What about transaction costs?

Another misconception surrounding the Merge is that “gas fees,” or transaction fees on the network, will go down. Zwanzger said this is not the case because gas fees are determined by supply and demand for capacity on the network. There’s no reason the Merge would change the network capacity in the short term, he explained, and even if there is short-term demand volatility, it should eventually settle.

In the long term, though, Zwanzger said the Merge may set the groundwork for the network to achieve greater scalability, which has long been a challenge for Ethereum as evidenced by events like the Otherside virtual land sale that clogged up the network temporarily because of its popularity.
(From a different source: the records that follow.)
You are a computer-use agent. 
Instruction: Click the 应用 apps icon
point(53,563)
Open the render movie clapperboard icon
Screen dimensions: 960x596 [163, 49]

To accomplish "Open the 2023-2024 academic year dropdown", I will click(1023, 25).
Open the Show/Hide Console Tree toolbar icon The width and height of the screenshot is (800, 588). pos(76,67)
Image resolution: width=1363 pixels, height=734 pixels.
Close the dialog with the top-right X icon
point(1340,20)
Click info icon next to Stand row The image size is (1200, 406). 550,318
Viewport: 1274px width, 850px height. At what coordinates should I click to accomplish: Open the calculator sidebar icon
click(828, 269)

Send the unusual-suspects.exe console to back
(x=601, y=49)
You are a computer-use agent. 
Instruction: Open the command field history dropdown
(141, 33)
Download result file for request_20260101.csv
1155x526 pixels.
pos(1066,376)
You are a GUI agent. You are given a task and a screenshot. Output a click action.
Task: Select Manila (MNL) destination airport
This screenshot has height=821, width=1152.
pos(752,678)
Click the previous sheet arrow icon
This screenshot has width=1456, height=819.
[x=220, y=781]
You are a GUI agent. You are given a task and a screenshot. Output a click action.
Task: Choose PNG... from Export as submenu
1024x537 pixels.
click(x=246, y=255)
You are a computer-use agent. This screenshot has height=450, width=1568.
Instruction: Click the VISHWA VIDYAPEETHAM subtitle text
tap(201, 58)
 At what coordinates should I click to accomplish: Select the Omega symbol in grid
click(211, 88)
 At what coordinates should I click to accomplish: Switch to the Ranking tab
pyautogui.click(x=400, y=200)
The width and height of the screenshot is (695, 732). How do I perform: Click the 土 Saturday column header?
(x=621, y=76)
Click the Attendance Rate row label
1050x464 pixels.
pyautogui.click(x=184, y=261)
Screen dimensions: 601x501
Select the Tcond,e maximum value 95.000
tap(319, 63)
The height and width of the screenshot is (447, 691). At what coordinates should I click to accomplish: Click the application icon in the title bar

The Merge is also expected to enable sharding, a scalability solution that has to do with the way the proof-of-stake validator sets are constructed, Zwanzger explained.

“[The Merge] doesn’t have any immediate effect [on network capacity] right now, but it will enable certain scalability things later down the road,” he said.

The long-term effects of the Merge are still largely unknown; at this point, they are more possibilities than certainties. But for now, investors are betting that the pilots of the Ethereum ecosystem will be able to successfully change out the engines midflight and that the Merge will ultimately benefit the network, partly because of the new solutions it could enable and partly because a successful Merge would quell one of the main criticisms regulators level against cryptocurrency as a whole — its carbon footprint.